My doctors said they liked to do adjuvant radiation within six months. Earlier is probably better but they wanted to give me as much time as possible to try (and fail) to become continent. In the end we went ahead with the radiation anyway, timed so the treatments would
end just before my six month RP anniversary. As for hormones, I started them pretty much as soon as my post-op pathology report came back.
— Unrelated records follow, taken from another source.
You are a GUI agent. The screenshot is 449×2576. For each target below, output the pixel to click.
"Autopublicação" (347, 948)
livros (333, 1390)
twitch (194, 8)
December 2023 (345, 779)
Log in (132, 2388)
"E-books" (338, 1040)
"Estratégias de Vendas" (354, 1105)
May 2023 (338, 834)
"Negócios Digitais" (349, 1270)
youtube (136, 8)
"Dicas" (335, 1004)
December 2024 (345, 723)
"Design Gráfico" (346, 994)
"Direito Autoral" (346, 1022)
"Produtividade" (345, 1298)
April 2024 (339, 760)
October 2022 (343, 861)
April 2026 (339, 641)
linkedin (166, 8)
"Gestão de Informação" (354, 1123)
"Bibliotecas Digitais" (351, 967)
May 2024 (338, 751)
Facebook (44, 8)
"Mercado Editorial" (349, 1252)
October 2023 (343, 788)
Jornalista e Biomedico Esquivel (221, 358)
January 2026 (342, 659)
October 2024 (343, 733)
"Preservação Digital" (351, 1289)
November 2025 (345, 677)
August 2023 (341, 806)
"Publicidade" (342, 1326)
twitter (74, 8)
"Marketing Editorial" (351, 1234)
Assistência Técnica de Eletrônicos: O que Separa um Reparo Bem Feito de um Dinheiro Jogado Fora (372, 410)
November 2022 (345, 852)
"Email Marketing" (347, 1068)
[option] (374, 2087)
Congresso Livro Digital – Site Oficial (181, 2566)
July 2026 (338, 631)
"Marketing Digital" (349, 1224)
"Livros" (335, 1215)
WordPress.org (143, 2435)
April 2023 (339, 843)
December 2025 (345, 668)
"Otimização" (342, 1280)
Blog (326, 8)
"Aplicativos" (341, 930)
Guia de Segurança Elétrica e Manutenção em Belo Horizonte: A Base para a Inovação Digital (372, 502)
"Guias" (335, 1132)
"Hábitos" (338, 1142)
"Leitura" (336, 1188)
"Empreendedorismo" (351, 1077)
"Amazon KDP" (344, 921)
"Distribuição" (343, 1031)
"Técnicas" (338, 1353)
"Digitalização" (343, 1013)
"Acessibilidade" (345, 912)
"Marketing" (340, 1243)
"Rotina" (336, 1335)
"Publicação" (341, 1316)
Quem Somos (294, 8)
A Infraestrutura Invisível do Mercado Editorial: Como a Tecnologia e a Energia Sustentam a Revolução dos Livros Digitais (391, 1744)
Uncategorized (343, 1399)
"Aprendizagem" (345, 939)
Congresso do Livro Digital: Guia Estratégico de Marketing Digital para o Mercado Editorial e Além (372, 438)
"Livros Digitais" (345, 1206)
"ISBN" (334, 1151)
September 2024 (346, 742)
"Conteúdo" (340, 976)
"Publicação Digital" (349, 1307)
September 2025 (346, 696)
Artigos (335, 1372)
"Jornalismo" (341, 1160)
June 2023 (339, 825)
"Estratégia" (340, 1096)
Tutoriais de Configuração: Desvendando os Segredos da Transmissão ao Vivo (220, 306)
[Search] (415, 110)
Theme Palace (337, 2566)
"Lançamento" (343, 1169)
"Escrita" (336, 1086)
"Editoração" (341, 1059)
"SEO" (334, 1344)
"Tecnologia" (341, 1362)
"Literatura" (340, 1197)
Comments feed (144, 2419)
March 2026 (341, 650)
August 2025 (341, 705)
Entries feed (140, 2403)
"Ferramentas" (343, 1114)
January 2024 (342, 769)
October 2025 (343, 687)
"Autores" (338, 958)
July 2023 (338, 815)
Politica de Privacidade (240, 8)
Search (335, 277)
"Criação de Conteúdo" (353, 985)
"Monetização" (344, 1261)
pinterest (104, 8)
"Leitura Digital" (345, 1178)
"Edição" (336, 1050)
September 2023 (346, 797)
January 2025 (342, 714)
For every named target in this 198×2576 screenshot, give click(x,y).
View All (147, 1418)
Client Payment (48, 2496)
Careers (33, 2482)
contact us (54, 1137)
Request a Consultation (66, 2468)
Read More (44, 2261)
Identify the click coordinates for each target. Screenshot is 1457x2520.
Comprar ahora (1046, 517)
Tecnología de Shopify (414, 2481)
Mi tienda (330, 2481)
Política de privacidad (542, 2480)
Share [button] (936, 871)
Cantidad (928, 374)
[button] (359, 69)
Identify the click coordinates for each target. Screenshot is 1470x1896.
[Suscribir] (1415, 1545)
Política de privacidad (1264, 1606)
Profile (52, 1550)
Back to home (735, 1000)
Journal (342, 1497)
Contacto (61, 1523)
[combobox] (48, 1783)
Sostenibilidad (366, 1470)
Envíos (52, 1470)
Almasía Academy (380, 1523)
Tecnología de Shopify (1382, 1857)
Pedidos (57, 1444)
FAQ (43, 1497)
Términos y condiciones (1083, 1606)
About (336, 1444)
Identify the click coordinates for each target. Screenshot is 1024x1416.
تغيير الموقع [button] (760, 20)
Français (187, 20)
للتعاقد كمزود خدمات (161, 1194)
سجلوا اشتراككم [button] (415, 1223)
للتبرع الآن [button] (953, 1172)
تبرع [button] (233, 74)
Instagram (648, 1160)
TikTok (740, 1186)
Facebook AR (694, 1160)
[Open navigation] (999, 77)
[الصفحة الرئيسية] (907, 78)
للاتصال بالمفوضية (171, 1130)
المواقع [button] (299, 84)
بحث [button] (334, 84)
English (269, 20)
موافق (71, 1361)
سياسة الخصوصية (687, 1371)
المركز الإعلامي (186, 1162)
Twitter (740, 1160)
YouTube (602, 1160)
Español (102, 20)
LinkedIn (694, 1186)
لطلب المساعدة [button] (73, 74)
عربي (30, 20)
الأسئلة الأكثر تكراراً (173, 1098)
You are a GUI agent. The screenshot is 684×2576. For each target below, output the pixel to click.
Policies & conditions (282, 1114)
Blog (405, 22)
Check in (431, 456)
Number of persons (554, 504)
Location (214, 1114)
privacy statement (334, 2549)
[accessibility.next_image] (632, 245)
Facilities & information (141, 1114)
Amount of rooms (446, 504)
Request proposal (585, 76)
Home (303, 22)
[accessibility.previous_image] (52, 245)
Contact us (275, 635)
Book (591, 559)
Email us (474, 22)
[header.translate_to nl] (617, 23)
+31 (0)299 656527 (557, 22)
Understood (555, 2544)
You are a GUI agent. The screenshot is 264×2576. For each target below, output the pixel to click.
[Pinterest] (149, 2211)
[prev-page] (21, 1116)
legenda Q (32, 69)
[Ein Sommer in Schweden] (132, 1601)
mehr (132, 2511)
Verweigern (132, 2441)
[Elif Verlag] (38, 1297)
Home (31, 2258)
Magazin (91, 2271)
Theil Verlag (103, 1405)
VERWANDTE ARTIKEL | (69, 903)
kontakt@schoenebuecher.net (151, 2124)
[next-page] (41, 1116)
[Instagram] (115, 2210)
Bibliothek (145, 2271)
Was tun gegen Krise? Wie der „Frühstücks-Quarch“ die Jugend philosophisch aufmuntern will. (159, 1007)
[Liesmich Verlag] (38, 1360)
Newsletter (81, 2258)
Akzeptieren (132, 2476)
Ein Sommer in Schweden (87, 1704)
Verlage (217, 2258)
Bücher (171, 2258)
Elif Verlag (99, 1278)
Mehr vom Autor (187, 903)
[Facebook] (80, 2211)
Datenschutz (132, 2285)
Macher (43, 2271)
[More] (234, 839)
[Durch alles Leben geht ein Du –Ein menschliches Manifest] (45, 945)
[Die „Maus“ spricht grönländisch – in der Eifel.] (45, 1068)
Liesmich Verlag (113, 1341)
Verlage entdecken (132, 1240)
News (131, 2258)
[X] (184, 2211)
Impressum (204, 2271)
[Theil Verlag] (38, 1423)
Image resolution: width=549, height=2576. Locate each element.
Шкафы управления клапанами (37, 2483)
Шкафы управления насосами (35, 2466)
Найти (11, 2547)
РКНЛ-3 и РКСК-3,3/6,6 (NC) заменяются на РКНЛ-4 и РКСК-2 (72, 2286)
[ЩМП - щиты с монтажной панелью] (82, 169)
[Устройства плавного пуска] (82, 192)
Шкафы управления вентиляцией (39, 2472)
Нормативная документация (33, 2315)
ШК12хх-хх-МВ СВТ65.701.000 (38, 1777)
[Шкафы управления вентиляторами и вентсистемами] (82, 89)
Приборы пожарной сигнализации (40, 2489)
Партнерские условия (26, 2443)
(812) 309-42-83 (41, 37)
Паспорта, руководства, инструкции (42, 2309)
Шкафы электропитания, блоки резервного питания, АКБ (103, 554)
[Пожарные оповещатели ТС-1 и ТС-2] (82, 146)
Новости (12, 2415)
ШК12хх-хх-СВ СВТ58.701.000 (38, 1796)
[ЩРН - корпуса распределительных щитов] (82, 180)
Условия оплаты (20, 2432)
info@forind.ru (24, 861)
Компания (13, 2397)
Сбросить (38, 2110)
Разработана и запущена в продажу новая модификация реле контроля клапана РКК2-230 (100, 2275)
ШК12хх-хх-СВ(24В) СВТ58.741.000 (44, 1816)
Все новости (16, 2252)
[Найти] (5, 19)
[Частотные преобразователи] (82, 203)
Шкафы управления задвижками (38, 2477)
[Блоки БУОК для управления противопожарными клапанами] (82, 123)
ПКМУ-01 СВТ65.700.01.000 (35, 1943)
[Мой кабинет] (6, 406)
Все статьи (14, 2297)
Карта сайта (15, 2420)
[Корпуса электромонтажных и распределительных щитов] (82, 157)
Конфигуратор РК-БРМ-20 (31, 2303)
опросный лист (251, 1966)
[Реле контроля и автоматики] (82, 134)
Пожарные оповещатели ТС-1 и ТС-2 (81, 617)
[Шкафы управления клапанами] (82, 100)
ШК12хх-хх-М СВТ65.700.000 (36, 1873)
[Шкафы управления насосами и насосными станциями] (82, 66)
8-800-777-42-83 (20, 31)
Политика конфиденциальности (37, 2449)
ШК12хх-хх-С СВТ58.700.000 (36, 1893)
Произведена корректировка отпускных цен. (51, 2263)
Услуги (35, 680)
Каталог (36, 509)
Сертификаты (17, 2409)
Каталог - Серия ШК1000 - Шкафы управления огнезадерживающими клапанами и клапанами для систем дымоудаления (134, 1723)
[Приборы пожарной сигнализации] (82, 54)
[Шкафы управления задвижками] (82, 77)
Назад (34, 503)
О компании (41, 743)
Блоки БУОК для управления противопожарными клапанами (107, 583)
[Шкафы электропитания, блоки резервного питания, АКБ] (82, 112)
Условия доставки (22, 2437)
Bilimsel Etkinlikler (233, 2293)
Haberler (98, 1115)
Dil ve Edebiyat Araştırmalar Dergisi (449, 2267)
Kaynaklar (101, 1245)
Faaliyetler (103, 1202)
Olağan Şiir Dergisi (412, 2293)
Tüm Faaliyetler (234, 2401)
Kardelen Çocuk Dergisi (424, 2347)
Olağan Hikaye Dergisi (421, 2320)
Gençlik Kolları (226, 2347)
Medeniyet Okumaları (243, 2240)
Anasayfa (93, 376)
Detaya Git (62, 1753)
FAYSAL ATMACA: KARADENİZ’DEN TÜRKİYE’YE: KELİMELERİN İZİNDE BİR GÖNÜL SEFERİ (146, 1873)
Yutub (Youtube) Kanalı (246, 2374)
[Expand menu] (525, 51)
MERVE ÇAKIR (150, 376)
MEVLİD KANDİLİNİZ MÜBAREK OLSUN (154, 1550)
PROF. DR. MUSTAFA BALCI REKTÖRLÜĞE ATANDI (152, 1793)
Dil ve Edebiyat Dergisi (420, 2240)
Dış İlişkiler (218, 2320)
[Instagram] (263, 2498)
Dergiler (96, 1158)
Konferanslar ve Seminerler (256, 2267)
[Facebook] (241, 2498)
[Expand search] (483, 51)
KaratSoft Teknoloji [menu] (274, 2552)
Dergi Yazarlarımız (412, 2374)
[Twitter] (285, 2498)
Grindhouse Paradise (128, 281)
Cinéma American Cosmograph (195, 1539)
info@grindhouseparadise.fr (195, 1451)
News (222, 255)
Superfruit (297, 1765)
I hate my hormone therapy. Since you're new here I will warn you that I carp about
it endlessly. And that's after consciously trying to cut back on my whining. The only reason I let the doctors talk me into it is that there is some really good science coming out that suggests that, for men with high-risk cancer, combining a temporary course of HT with other treatments makes those other treatments work better... a
lot better.
Here's a study to talk to his doctors about: Adjuvant Androgen Deprivation for High-Risk Prostate Cancer After Radical Prostatectomy: SWOG S9921One thing to factor into your thinking, or at least a notion that factored significantly into mine, is the reduction in the rate of biochemical recurrence. Doctors will often down-play that marker since BCR doesn't always lead to metastaces, and seldom quickly, and metastaces do not always lead to big problems, at least not right away. The take-away is that BCR doesn't mean you are going to drop dead from the disease tomorrow, it is a milestone at which treatment strategies are re-evaluated.
For men with high-risk disease that re-evaluation almost always involves hormone therapy (which I have mentioned I don't like.) So, oddly, a big selling point for doing two years of HT now is that it reduces my odds of winding up on the stuff on a more-or-less permanent basis later.
So it seems to me that what ever else his doctors are thinking about
doing, they will probably want to get him on HT pretty quick.